_DSC0644.JPGSimon est né en Bretagne en 1961. C’est dans l’enfance, avec son père, qu’il découvre la peinture. Grand lecteur, il commence à écrire des nouvelles à l’adolescence. Les premiers voyages (Algérie, Grèce, Angleterre) lui injectent un virus du mouvement qui est resté aussi actif. Depuis, il mène de front peinture et écriture. A vingt ans, il publie un premier roman, Les Passions Impatientes. En 1988, c’est le grand saut : il s’installe pour trois ans au Portugal ; dessin, écriture et peinture alternent.

En 1995, un voyage de six mois en Inde est pour lui la révélation de l’Asie. Avec les années, la symbiose peinture-écriture prend la forme de carnets de voyage. En 1999, il publie Au Corps de l’Inde, qui obtient un vrai succès critique et le consacre comme écrivain voyageur.
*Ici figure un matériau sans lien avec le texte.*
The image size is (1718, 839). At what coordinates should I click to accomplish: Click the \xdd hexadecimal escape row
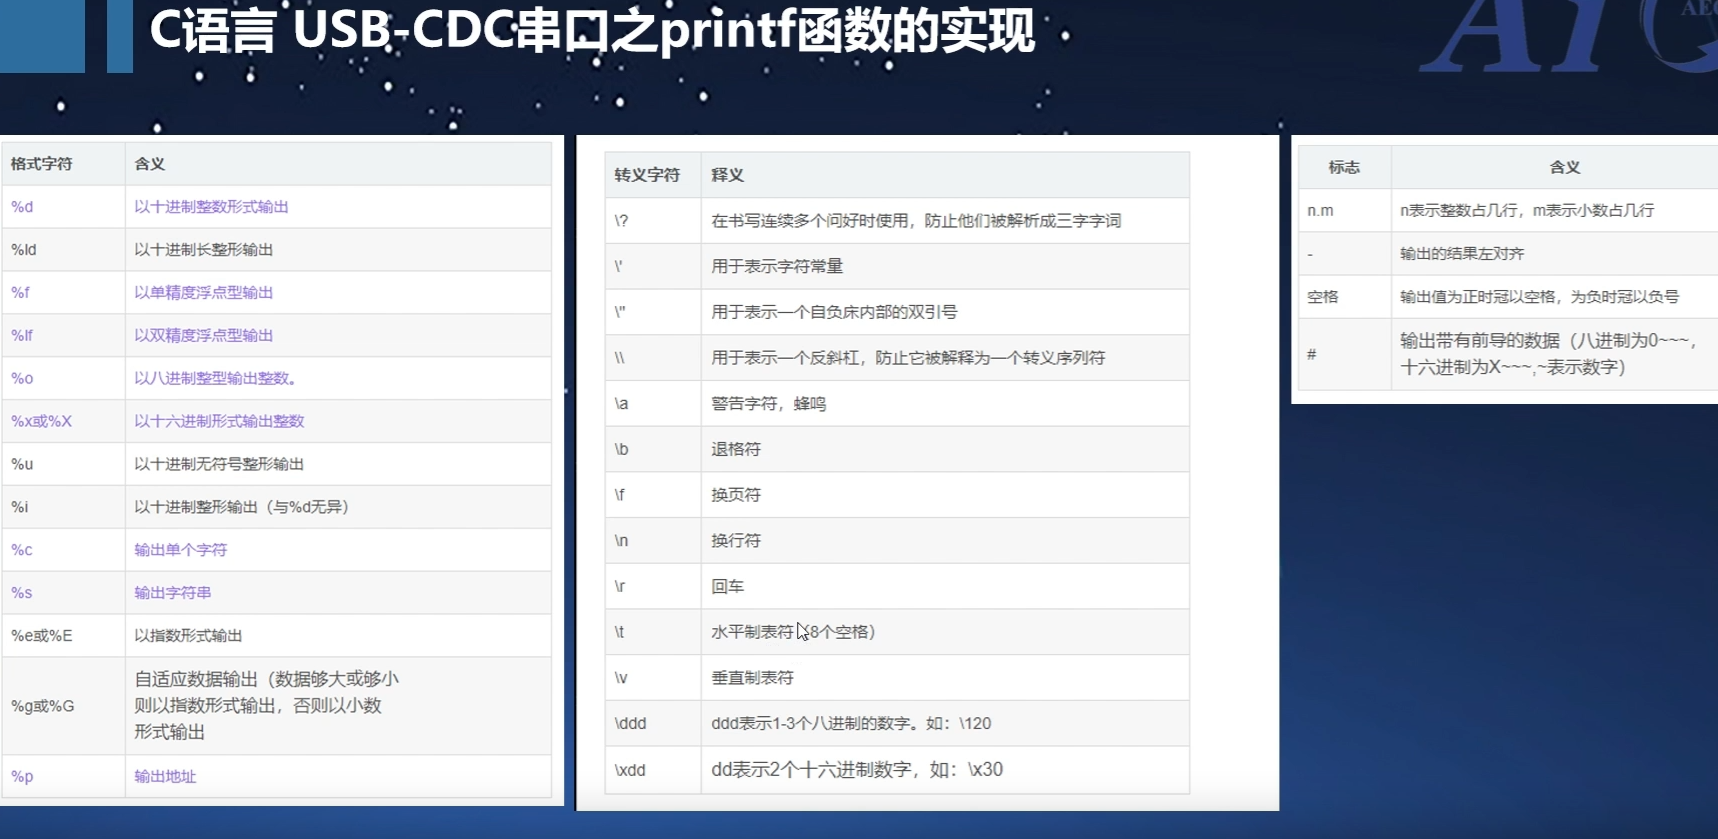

Suivent L’Appel du Bleu, Saharas, Chine où s’expriment, au travers des pays et des êtres, sa quête d’une aventure intime. Le voyage devient pour lui le chantier même des métamorphoses intérieures. « Je voyage pour vivre plusieurs vies. » écrit-il.

Simon a aussi fondé l’association : « Les Carnettistes Tribulants », qui a publié cinq carnets de voyage engagés (Banlieue nomade, Vivre vieux !, Gratte-ciel et soupe de nouilles, Paysannes et Brinquebalés)

Ses derniers livres (Dans les mains du Soleil, Marche avec moi et Têtes à Têtes) approfondissent le dialogue entre  voyage, peinture et littérature.

Il s’installe en Chine en 2012 où s’affirme l’imprégnation orientale de sa peinture. Il a fait cinq expositions à Pékin, et travaille sur une série de grandes toiles consacrées au corps en Chine. Aux dernières nouvelles, il vient de publier un roman, Amours de Chine, et le carnet de ses  « vagabondages artistiques » en Chine, Voyages d’encre, a reçu deux prix, celui du Carnet de voyage à Clermont Ferrand et le prix Pierre Loti.